* _Your goal_:
The required output is the lines below from the line containing "Task: Click the calendar" to the line containing "The height and width of the screenshot is (800, 1280).", inclusive, retyped exactly. No other lines belong in it.

BEGIN Data to process

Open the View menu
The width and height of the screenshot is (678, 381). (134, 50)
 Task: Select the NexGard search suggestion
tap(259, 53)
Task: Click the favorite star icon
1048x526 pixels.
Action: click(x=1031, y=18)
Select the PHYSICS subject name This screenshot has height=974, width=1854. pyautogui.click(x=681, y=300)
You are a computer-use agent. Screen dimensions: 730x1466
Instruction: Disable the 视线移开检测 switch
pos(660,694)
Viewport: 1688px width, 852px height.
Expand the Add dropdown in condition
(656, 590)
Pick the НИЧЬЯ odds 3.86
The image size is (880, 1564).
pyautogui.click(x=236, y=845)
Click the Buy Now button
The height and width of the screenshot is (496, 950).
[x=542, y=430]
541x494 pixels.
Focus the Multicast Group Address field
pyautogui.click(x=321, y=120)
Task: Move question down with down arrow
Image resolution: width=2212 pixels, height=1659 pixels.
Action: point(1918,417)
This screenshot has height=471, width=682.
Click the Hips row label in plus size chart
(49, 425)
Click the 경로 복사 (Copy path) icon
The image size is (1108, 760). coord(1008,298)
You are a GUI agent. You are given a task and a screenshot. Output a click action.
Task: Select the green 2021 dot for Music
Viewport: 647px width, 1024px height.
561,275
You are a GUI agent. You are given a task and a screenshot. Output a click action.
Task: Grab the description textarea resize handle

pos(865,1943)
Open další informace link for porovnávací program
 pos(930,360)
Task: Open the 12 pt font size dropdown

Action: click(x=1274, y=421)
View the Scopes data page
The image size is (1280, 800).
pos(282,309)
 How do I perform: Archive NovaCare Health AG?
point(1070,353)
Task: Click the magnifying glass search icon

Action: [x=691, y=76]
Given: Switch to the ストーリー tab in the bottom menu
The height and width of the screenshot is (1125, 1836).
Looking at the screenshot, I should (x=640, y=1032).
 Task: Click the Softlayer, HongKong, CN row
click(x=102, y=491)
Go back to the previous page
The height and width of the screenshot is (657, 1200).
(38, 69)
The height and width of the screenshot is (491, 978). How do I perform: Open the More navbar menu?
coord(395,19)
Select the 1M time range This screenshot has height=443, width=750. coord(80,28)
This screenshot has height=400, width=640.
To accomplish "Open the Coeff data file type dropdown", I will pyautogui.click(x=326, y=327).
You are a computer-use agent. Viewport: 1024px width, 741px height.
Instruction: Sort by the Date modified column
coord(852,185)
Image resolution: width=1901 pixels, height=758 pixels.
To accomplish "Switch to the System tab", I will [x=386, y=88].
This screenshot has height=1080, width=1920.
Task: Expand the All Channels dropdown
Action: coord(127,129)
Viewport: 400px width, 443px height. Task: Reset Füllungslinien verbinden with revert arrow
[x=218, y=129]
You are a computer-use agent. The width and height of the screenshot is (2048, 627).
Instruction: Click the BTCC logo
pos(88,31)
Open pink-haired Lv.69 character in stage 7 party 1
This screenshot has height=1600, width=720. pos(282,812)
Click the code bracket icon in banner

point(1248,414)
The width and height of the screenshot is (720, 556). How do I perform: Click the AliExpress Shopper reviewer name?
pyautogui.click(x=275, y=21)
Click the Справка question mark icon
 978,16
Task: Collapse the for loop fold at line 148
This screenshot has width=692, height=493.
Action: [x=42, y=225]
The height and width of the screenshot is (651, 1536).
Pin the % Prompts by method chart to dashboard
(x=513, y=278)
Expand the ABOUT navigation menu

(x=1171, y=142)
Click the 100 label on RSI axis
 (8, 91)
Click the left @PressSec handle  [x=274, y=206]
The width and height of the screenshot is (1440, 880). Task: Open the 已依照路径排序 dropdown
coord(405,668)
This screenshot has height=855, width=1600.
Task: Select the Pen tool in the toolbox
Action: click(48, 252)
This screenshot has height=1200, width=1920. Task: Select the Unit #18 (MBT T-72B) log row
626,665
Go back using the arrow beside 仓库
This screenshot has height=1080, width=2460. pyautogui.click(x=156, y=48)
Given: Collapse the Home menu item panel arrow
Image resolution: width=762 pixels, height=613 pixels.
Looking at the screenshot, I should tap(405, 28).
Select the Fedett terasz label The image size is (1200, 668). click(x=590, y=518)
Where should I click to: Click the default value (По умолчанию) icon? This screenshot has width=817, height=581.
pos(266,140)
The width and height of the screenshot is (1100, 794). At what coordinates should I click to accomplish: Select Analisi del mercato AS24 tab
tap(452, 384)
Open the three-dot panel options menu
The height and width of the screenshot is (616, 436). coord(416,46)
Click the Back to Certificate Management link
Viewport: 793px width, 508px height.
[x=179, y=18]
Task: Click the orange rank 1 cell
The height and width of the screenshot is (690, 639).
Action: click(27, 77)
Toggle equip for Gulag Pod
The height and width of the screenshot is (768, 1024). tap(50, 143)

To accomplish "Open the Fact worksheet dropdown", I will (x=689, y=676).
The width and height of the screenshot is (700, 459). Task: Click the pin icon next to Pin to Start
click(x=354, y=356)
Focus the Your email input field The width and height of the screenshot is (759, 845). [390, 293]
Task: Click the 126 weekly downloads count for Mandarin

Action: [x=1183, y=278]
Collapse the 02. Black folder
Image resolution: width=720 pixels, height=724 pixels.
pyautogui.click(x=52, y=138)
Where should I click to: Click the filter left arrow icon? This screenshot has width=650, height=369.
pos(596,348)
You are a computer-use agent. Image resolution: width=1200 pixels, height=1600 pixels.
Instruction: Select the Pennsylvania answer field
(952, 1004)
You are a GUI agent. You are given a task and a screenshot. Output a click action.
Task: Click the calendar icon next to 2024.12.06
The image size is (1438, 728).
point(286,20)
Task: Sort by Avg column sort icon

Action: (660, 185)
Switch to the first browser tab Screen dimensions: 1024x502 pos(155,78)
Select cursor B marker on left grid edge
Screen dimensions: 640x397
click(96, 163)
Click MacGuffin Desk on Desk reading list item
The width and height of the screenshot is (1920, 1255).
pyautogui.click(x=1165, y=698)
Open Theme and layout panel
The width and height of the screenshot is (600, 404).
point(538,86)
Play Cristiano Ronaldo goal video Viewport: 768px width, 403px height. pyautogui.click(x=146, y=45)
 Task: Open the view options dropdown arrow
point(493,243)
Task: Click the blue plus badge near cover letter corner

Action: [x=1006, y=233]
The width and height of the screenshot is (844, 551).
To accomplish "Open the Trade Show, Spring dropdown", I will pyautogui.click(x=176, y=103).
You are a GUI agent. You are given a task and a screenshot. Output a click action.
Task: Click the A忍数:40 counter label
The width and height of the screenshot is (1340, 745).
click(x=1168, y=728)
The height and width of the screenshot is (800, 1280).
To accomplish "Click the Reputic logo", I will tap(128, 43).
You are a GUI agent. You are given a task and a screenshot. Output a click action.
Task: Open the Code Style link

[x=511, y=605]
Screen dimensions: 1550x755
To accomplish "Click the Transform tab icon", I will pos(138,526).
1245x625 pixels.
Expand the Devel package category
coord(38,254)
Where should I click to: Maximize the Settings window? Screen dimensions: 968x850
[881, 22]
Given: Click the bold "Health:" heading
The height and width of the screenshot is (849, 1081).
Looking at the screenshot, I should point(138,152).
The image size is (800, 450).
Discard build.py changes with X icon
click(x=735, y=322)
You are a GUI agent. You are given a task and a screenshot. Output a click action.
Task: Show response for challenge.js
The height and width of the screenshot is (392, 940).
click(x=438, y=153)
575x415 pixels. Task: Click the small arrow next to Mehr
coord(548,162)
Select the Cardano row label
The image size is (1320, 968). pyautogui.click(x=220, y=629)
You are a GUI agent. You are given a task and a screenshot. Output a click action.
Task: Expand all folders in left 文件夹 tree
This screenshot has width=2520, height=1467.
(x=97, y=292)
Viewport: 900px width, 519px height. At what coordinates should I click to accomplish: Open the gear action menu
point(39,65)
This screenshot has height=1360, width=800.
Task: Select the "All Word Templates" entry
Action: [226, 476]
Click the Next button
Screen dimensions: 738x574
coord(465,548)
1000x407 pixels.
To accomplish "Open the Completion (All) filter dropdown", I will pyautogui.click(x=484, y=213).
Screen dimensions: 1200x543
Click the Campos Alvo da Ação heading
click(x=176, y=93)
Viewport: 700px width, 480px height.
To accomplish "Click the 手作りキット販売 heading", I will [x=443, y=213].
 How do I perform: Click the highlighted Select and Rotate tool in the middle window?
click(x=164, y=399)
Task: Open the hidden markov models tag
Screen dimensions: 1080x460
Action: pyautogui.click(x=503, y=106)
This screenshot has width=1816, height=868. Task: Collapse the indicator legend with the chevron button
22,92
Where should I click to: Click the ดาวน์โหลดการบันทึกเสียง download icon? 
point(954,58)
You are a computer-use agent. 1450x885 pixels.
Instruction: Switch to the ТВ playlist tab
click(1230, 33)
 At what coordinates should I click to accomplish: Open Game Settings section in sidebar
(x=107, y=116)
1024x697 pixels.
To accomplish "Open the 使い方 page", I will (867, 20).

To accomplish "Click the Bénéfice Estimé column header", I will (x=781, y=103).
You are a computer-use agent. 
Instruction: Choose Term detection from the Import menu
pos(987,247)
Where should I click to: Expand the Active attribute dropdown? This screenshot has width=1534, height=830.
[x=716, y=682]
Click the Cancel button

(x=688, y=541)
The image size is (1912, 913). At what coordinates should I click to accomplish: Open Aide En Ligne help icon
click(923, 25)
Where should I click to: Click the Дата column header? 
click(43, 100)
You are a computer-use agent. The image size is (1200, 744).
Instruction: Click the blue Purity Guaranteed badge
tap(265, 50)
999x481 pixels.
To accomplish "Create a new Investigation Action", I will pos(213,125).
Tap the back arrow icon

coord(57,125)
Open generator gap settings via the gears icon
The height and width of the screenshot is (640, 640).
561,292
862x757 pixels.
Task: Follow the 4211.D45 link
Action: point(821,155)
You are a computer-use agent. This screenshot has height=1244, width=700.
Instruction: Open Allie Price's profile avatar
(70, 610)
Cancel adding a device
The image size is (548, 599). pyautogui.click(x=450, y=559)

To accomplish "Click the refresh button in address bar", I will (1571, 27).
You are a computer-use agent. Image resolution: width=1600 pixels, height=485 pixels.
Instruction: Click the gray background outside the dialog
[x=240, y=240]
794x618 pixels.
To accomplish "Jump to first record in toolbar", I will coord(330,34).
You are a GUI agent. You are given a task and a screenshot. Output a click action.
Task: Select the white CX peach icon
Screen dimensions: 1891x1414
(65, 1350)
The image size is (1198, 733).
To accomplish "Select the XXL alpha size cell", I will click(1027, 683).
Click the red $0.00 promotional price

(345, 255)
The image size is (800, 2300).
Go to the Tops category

END Data to process

* _Finished exercise_:
Task: Click the calendar icon next to 2024.12.06
The image size is (1438, 728).
point(286,20)
Task: Sort by Avg column sort icon

Action: (660, 185)
Switch to the first browser tab Screen dimensions: 1024x502 pos(155,78)
Select cursor B marker on left grid edge
Screen dimensions: 640x397
click(96, 163)
Click MacGuffin Desk on Desk reading list item
The width and height of the screenshot is (1920, 1255).
pyautogui.click(x=1165, y=698)
Open Theme and layout panel
The width and height of the screenshot is (600, 404).
point(538,86)
Play Cristiano Ronaldo goal video Viewport: 768px width, 403px height. pyautogui.click(x=146, y=45)
 Task: Open the view options dropdown arrow
point(493,243)
Task: Click the blue plus badge near cover letter corner

Action: [x=1006, y=233]
The width and height of the screenshot is (844, 551).
To accomplish "Open the Trade Show, Spring dropdown", I will pyautogui.click(x=176, y=103).
You are a GUI agent. You are given a task and a screenshot. Output a click action.
Task: Click the A忍数:40 counter label
The width and height of the screenshot is (1340, 745).
click(x=1168, y=728)
The height and width of the screenshot is (800, 1280).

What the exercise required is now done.